— Given problem —
Reproduce every one of the items below word for word, changing nothing.

— The input —

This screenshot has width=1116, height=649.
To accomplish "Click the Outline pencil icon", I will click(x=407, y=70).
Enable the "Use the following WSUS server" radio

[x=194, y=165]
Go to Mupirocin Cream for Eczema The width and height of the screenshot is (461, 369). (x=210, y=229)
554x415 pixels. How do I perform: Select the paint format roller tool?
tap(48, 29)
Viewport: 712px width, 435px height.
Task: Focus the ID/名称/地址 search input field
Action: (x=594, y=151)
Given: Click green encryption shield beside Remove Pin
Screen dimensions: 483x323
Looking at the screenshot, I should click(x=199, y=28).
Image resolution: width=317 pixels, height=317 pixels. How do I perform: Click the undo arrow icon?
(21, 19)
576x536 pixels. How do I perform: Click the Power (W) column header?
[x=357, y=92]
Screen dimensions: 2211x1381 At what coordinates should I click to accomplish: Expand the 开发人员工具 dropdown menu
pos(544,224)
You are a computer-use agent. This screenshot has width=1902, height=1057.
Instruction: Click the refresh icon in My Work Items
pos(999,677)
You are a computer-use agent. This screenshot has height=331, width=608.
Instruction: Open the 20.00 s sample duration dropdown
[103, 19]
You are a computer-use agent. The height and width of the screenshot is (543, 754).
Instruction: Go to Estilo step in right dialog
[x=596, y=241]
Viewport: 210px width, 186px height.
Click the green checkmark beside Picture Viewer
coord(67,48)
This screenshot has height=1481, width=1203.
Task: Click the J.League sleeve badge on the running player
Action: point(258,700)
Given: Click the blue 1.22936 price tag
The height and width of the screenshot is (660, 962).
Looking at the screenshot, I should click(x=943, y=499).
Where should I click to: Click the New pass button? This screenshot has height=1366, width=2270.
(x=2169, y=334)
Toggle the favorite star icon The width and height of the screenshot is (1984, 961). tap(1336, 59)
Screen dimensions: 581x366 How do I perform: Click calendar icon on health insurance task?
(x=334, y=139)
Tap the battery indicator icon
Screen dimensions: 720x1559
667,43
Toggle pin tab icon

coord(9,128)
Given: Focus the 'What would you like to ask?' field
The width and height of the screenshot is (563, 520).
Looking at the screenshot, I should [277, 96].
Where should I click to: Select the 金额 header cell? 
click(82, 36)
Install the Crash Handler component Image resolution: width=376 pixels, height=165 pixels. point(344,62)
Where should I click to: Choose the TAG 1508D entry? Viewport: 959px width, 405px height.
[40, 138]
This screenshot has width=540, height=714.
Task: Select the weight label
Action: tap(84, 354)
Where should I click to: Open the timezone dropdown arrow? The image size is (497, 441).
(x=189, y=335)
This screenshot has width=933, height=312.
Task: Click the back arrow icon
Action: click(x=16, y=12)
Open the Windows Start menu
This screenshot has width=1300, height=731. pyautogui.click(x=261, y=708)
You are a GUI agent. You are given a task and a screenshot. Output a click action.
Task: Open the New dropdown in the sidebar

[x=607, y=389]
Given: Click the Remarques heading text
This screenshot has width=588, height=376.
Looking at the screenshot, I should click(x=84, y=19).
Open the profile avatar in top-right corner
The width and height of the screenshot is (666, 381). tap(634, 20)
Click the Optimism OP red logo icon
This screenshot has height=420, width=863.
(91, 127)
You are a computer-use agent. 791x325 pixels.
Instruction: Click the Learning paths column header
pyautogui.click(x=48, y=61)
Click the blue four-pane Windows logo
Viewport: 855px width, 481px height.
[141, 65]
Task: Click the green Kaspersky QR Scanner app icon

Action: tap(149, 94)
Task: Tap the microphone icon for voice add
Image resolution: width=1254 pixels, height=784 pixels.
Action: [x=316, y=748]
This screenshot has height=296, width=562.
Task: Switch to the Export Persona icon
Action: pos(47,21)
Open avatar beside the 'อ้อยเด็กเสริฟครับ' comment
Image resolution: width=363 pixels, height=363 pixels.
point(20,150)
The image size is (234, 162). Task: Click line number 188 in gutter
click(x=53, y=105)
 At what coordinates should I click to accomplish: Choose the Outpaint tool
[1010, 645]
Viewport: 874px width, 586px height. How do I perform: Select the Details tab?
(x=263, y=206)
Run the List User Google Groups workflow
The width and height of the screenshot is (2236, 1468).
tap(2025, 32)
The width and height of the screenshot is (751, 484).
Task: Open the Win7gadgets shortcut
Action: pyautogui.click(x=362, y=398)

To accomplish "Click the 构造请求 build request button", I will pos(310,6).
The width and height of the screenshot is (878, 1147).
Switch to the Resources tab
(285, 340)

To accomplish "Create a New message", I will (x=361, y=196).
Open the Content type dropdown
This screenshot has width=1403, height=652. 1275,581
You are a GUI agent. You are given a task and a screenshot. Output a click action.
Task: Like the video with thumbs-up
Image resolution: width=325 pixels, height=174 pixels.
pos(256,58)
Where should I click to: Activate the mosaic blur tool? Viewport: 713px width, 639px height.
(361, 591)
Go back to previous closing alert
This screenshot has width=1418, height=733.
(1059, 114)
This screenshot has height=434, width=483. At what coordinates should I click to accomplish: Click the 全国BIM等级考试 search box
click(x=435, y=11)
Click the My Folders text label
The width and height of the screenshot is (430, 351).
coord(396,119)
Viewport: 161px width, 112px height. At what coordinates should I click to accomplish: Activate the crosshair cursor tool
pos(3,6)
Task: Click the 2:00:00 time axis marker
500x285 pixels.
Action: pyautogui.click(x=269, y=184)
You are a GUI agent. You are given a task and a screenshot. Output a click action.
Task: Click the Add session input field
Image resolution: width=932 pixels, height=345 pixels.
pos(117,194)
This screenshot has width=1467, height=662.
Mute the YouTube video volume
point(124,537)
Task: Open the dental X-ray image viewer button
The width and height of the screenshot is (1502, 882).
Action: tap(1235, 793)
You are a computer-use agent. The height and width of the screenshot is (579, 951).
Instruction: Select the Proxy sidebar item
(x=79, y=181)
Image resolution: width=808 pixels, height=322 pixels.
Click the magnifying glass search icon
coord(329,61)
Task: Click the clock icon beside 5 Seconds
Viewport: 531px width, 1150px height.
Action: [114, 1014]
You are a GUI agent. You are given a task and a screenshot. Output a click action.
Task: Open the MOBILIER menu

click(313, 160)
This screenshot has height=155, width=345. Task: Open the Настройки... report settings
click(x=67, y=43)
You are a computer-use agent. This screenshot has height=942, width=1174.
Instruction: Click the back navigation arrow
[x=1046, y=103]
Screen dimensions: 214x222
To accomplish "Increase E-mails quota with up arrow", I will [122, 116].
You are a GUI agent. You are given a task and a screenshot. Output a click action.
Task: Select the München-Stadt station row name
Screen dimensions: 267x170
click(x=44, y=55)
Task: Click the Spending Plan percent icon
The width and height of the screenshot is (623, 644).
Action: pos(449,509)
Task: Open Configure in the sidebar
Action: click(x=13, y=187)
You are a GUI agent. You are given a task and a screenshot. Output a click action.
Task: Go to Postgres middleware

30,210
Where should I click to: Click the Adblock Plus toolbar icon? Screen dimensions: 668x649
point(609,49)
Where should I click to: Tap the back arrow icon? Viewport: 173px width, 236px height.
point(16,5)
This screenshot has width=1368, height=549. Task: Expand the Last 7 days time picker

— Finished task —
This screenshot has width=1116, height=649.
To accomplish "Click the Outline pencil icon", I will click(x=407, y=70).
Enable the "Use the following WSUS server" radio

[x=194, y=165]
Go to Mupirocin Cream for Eczema The width and height of the screenshot is (461, 369). (x=210, y=229)
554x415 pixels. How do I perform: Select the paint format roller tool?
tap(48, 29)
Viewport: 712px width, 435px height.
Task: Focus the ID/名称/地址 search input field
Action: (x=594, y=151)
Given: Click green encryption shield beside Remove Pin
Screen dimensions: 483x323
Looking at the screenshot, I should click(x=199, y=28).
Image resolution: width=317 pixels, height=317 pixels. How do I perform: Click the undo arrow icon?
(21, 19)
576x536 pixels. How do I perform: Click the Power (W) column header?
[x=357, y=92]
Screen dimensions: 2211x1381 At what coordinates should I click to accomplish: Expand the 开发人员工具 dropdown menu
pos(544,224)
You are a computer-use agent. This screenshot has width=1902, height=1057.
Instruction: Click the refresh icon in My Work Items
pos(999,677)
You are a computer-use agent. This screenshot has height=331, width=608.
Instruction: Open the 20.00 s sample duration dropdown
[103, 19]
You are a computer-use agent. The height and width of the screenshot is (543, 754).
Instruction: Go to Estilo step in right dialog
[x=596, y=241]
Viewport: 210px width, 186px height.
Click the green checkmark beside Picture Viewer
coord(67,48)
This screenshot has height=1481, width=1203.
Task: Click the J.League sleeve badge on the running player
Action: point(258,700)
Given: Click the blue 1.22936 price tag
The height and width of the screenshot is (660, 962).
Looking at the screenshot, I should click(x=943, y=499).
Where should I click to: Click the New pass button? This screenshot has height=1366, width=2270.
(x=2169, y=334)
Toggle the favorite star icon The width and height of the screenshot is (1984, 961). tap(1336, 59)
Screen dimensions: 581x366 How do I perform: Click calendar icon on health insurance task?
(x=334, y=139)
Tap the battery indicator icon
Screen dimensions: 720x1559
667,43
Toggle pin tab icon

coord(9,128)
Given: Focus the 'What would you like to ask?' field
The width and height of the screenshot is (563, 520).
Looking at the screenshot, I should [277, 96].
Where should I click to: Select the 金额 header cell? 
click(82, 36)
Install the Crash Handler component Image resolution: width=376 pixels, height=165 pixels. point(344,62)
Where should I click to: Choose the TAG 1508D entry? Viewport: 959px width, 405px height.
[40, 138]
This screenshot has width=540, height=714.
Task: Select the weight label
Action: tap(84, 354)
Where should I click to: Open the timezone dropdown arrow? The image size is (497, 441).
(x=189, y=335)
This screenshot has width=933, height=312.
Task: Click the back arrow icon
Action: click(x=16, y=12)
Open the Windows Start menu
This screenshot has width=1300, height=731. pyautogui.click(x=261, y=708)
You are a GUI agent. You are given a task and a screenshot. Output a click action.
Task: Open the New dropdown in the sidebar

[x=607, y=389]
Given: Click the Remarques heading text
This screenshot has width=588, height=376.
Looking at the screenshot, I should click(x=84, y=19).
Open the profile avatar in top-right corner
The width and height of the screenshot is (666, 381). tap(634, 20)
Click the Optimism OP red logo icon
This screenshot has height=420, width=863.
(91, 127)
You are a computer-use agent. 791x325 pixels.
Instruction: Click the Learning paths column header
pyautogui.click(x=48, y=61)
Click the blue four-pane Windows logo
Viewport: 855px width, 481px height.
[141, 65]
Task: Click the green Kaspersky QR Scanner app icon

Action: tap(149, 94)
Task: Tap the microphone icon for voice add
Image resolution: width=1254 pixels, height=784 pixels.
Action: [x=316, y=748]
This screenshot has height=296, width=562.
Task: Switch to the Export Persona icon
Action: pos(47,21)
Open avatar beside the 'อ้อยเด็กเสริฟครับ' comment
Image resolution: width=363 pixels, height=363 pixels.
point(20,150)
The image size is (234, 162). Task: Click line number 188 in gutter
click(x=53, y=105)
 At what coordinates should I click to accomplish: Choose the Outpaint tool
[1010, 645]
Viewport: 874px width, 586px height. How do I perform: Select the Details tab?
(x=263, y=206)
Run the List User Google Groups workflow
The width and height of the screenshot is (2236, 1468).
tap(2025, 32)
The width and height of the screenshot is (751, 484).
Task: Open the Win7gadgets shortcut
Action: pyautogui.click(x=362, y=398)

To accomplish "Click the 构造请求 build request button", I will pos(310,6).
The width and height of the screenshot is (878, 1147).
Switch to the Resources tab
(285, 340)

To accomplish "Create a New message", I will (x=361, y=196).
Open the Content type dropdown
This screenshot has width=1403, height=652. 1275,581
You are a GUI agent. You are given a task and a screenshot. Output a click action.
Task: Like the video with thumbs-up
Image resolution: width=325 pixels, height=174 pixels.
pos(256,58)
Where should I click to: Activate the mosaic blur tool? Viewport: 713px width, 639px height.
(361, 591)
Go back to previous closing alert
This screenshot has width=1418, height=733.
(1059, 114)
This screenshot has height=434, width=483. At what coordinates should I click to accomplish: Click the 全国BIM等级考试 search box
click(x=435, y=11)
Click the My Folders text label
The width and height of the screenshot is (430, 351).
coord(396,119)
Viewport: 161px width, 112px height. At what coordinates should I click to accomplish: Activate the crosshair cursor tool
pos(3,6)
Task: Click the 2:00:00 time axis marker
500x285 pixels.
Action: pyautogui.click(x=269, y=184)
You are a GUI agent. You are given a task and a screenshot. Output a click action.
Task: Click the Add session input field
Image resolution: width=932 pixels, height=345 pixels.
pos(117,194)
This screenshot has width=1467, height=662.
Mute the YouTube video volume
point(124,537)
Task: Open the dental X-ray image viewer button
The width and height of the screenshot is (1502, 882).
Action: tap(1235, 793)
You are a computer-use agent. The height and width of the screenshot is (579, 951).
Instruction: Select the Proxy sidebar item
(x=79, y=181)
Image resolution: width=808 pixels, height=322 pixels.
Click the magnifying glass search icon
coord(329,61)
Task: Click the clock icon beside 5 Seconds
Viewport: 531px width, 1150px height.
Action: [114, 1014]
You are a GUI agent. You are given a task and a screenshot. Output a click action.
Task: Open the MOBILIER menu

click(313, 160)
This screenshot has height=155, width=345. Task: Open the Настройки... report settings
click(x=67, y=43)
You are a computer-use agent. This screenshot has height=942, width=1174.
Instruction: Click the back navigation arrow
[x=1046, y=103]
Screen dimensions: 214x222
To accomplish "Increase E-mails quota with up arrow", I will [122, 116].
You are a GUI agent. You are given a task and a screenshot. Output a click action.
Task: Select the München-Stadt station row name
Screen dimensions: 267x170
click(x=44, y=55)
Task: Click the Spending Plan percent icon
The width and height of the screenshot is (623, 644).
Action: pos(449,509)
Task: Open Configure in the sidebar
Action: click(x=13, y=187)
You are a GUI agent. You are given a task and a screenshot. Output a click action.
Task: Go to Postgres middleware

30,210
Where should I click to: Click the Adblock Plus toolbar icon? Screen dimensions: 668x649
point(609,49)
Where should I click to: Tap the back arrow icon? Viewport: 173px width, 236px height.
point(16,5)
This screenshot has width=1368, height=549. Task: Expand the Last 7 days time picker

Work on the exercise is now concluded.